> **INSTRUCTIONS FOR THE TASK**: Leaving all pictures aside, write out the records below precisely as given.

> **THE INPUT**:
▼

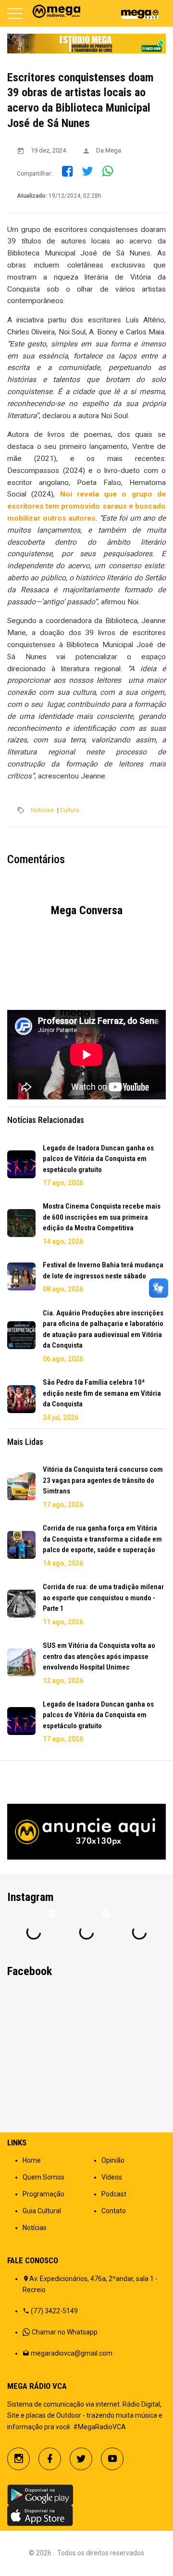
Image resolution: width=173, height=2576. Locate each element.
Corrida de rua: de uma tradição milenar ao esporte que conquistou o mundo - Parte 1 (103, 1597)
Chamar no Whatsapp (65, 2332)
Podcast (113, 2194)
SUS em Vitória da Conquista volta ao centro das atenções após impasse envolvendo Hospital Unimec (99, 1656)
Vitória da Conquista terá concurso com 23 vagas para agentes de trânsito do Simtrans (103, 1480)
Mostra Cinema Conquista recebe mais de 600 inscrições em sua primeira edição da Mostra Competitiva (102, 1217)
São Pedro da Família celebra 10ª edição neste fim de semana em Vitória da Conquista (102, 1393)
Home (32, 2160)
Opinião (112, 2160)
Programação (43, 2194)
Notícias (42, 810)
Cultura (69, 810)
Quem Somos (43, 2177)
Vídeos (111, 2177)
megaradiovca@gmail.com (71, 2353)
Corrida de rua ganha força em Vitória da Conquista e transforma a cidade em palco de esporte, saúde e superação (102, 1539)
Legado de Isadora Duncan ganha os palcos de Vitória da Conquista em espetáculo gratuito (98, 1159)
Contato (113, 2211)
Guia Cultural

▲

> **THE COMPLETED TASK**:
Image resolution: width=173, height=2576. Locate each element.
Corrida de rua: de uma tradição milenar ao esporte que conquistou o mundo - Parte 1 (103, 1597)
Chamar no Whatsapp (65, 2332)
Podcast (113, 2194)
SUS em Vitória da Conquista volta ao centro das atenções após impasse envolvendo Hospital Unimec (99, 1656)
Vitória da Conquista terá concurso com 23 vagas para agentes de trânsito do Simtrans (103, 1480)
Mostra Cinema Conquista recebe mais de 600 inscrições em sua primeira edição da Mostra Competitiva (102, 1217)
São Pedro da Família celebra 10ª edição neste fim de semana em Vitória da Conquista (102, 1393)
Home (32, 2160)
Opinião (112, 2160)
Programação (43, 2194)
Notícias (42, 810)
Cultura (69, 810)
Quem Somos (43, 2177)
Vídeos (111, 2177)
megaradiovca@gmail.com (71, 2353)
Corrida de rua ganha força em Vitória da Conquista e transforma a cidade em palco de esporte, saúde e superação (102, 1539)
Legado de Isadora Duncan ganha os palcos de Vitória da Conquista em espetáculo gratuito (98, 1159)
Contato (113, 2211)
Guia Cultural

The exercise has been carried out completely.